Answering the halting problem on that program answers the Riemann hypothesis.

**KrazyHorse** · May 20, 2007, 20:53

That number C is noncomputable because if it were computing the halting problem would be decidable

I don't see that.

**Kuciwalker** · May 20, 2007, 20:55

Originally posted by KrazyHorse

That number C is noncomputable because if it were computing the halting problem would be decidable

I don't see that.

If it were computable then to solve the halting problem for the Nth program I'd just have to compute the Nth digit of C.

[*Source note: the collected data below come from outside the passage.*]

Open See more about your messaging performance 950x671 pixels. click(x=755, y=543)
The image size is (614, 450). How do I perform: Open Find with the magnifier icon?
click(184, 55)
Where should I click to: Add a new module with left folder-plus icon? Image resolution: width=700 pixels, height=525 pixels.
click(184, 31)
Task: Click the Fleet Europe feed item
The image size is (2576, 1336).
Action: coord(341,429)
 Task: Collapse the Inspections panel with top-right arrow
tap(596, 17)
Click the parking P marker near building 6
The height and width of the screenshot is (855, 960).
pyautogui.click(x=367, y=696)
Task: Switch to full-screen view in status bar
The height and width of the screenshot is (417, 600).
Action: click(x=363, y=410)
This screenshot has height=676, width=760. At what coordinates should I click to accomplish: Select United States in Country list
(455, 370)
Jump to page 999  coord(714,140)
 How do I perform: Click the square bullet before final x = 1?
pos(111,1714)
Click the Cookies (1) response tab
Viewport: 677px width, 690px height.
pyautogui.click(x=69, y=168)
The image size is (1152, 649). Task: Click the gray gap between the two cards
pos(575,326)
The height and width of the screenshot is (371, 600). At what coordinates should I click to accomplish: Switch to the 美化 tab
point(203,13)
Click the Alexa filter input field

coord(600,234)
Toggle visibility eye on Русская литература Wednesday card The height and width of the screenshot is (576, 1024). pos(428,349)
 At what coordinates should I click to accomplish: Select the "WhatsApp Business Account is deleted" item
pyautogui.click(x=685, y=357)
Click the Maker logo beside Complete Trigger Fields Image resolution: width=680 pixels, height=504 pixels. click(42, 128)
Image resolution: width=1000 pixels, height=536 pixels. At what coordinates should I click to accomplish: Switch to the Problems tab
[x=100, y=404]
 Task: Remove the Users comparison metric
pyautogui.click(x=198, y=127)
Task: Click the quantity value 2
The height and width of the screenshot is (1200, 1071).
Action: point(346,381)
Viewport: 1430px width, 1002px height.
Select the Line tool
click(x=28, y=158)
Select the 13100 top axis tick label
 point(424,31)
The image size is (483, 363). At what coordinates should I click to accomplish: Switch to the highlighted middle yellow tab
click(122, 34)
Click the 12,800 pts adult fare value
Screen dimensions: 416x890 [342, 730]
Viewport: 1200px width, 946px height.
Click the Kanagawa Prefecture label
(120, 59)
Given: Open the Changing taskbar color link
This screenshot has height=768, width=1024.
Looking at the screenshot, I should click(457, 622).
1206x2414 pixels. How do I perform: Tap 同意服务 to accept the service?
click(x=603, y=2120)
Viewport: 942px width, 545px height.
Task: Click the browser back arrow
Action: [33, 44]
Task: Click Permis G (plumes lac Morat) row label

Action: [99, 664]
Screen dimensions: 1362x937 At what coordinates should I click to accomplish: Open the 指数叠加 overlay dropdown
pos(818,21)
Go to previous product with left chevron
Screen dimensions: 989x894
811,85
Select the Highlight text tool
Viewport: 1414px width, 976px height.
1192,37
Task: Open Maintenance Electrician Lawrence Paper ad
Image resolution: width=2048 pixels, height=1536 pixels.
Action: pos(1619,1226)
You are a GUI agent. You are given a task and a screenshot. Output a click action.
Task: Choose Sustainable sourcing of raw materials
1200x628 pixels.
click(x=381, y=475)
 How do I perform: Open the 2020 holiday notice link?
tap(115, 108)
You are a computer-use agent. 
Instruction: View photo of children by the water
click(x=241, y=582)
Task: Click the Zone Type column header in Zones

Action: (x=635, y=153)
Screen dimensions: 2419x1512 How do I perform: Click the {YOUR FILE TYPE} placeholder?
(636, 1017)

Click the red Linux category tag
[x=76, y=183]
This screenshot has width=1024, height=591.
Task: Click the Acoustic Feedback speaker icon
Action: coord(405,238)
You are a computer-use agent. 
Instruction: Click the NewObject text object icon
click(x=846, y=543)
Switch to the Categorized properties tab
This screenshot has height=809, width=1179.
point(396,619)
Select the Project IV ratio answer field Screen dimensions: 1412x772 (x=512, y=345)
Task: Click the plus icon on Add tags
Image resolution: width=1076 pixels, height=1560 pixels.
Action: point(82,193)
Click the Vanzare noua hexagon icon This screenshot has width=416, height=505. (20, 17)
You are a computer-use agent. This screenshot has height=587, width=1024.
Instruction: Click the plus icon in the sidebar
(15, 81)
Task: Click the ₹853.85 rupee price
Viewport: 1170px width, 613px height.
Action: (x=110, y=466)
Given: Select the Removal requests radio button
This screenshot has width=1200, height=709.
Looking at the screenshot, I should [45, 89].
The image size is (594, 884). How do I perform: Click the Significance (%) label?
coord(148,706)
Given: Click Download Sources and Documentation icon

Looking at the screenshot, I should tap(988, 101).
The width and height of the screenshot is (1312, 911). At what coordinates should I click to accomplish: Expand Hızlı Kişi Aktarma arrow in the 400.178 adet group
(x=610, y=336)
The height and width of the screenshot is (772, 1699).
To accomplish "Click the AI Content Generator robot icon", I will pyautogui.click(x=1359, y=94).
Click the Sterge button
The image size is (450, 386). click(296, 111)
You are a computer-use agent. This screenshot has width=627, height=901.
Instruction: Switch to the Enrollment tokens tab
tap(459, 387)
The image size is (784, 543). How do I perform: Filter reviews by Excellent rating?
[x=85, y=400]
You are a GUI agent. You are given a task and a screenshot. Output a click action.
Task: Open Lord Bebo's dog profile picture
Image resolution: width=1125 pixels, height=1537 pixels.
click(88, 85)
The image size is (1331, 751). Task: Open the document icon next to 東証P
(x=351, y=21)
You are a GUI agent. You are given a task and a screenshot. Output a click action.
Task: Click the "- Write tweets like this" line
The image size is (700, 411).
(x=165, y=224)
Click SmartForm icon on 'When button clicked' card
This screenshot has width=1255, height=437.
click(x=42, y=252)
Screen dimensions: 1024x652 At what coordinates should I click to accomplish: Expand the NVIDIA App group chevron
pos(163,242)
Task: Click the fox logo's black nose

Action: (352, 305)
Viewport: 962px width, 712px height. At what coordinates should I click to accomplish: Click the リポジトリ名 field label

**KrazyHorse** · May 20, 2007, 20:56

Originally posted by Kuciwalker
btw, if we could solve the halting problem, most of mathematics would become trivial. For example:

Code:

String p = "";
while(p is not a valid proof of the Riemann hypothesis) p = next(p);
// next(p) generates the next string after p, e.g. ""-> "a", "a"->"b", etc.

I understand that.

Now, let's use your example:

1 is generated if the program halts, 0 if it doesn't.

Now, are you going to tell me that "the number which is generated by this algorithm" is non-computable?

It's either 0 or 1, and they're both computable

**KrazyHorse** · May 20, 2007, 20:57

Originally posted by Kuciwalker

If it were computable then to solve the halting problem for the Nth program I'd just have to compute the Nth digit of C.

Just because you don't know how to compute something (or can be shown to never know how to compute something) DOES NOT PROVE that the number generated is non-computable.

**Kuciwalker** · May 20, 2007, 20:57

No, the number whose digits are the answer to the halting program for all programs. If program 1 halts, the first digit is a 1, if program 2 doesn't halt, the second digit is a 0, etc.

**Perfection** · May 20, 2007, 20:58

Well, the number is which fraction of programs within some constraint (say input code length or some such) halt (as opposed to run forever). With certain programs there is no mathematical analysis or computation that allows one to discern whether it will halt or not and so to evaluate this fraction completely under certain circumstances becomes impossible.

**KrazyHorse** · May 20, 2007, 20:59

It could turn out that the halting problem for some encoding of programs is the binary representation of pi. Is pi therefore non-computable?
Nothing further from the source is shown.